Hydrogen is much less difficult than gasoline or diesel, mixing and burning fully and efficiently in a much wider range of air-fuel ratios. As a result, a hydrogen engine can run very lean (more air, less fuel) and still produce much lower levels of NOx than gasolines or diesels. Exhaust emissions can be reduced to minute levels using existing exhaust emissions technology.

These attractive facts depend on a number of things. Although hydrogen carries a large amount of energy by weight, it is much less dense than liquid fuels, hence orifice injection engines, in which fuel is injected into the intake manifold and mixed with the air outside the cylinders, produce much less power running on hydrogen than they do on gasoline. Direct injection makes things better and, in combination with variable geometry turbocharging, makes hydrogen combustion engines more viable.

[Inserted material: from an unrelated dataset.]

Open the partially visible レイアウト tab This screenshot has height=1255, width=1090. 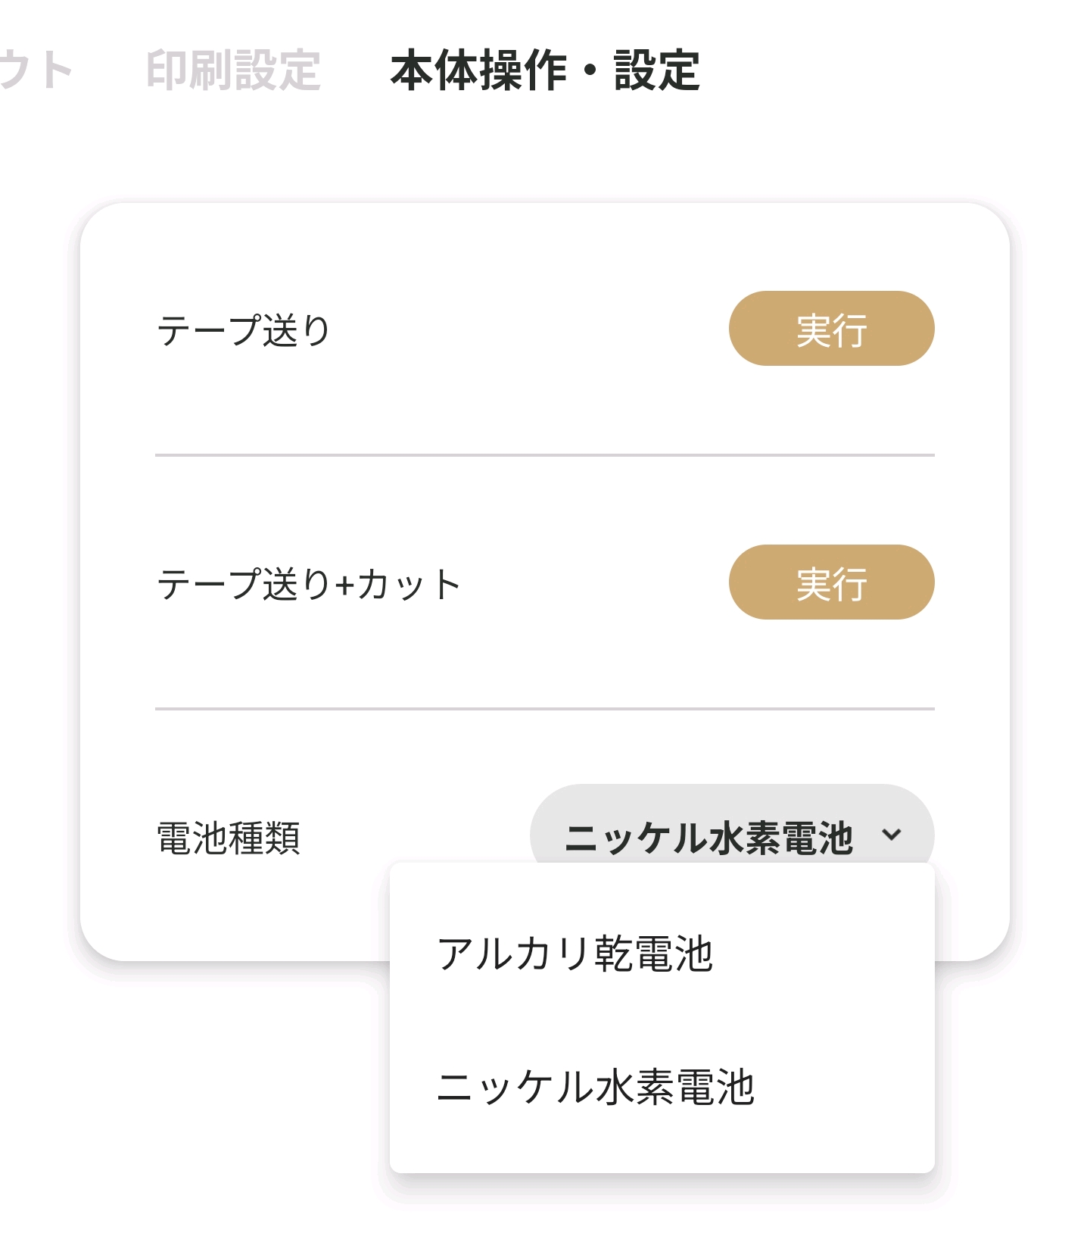34,70
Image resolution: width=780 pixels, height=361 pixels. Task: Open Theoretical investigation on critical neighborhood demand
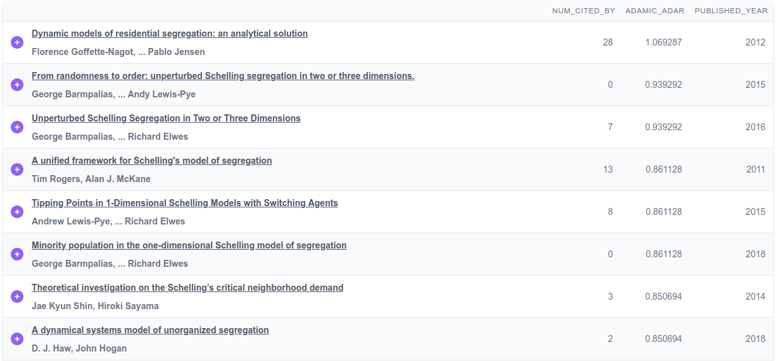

There is still a compromise. Modern direct injection turbocharged hydrogen engines can produce more power than an equivalent gasoline engine by increasing the proportion of hydrogen in the air-fuel mixture, but NOx levels increase. Otherwise, hydrogen engines are essentially modified gasoline engines which in production form would have stronger components and direct hydrogen injection systems. Hydrogen can be stored in the same proven 700 bar compressed gas tanks that are used in fuel cell vehicles.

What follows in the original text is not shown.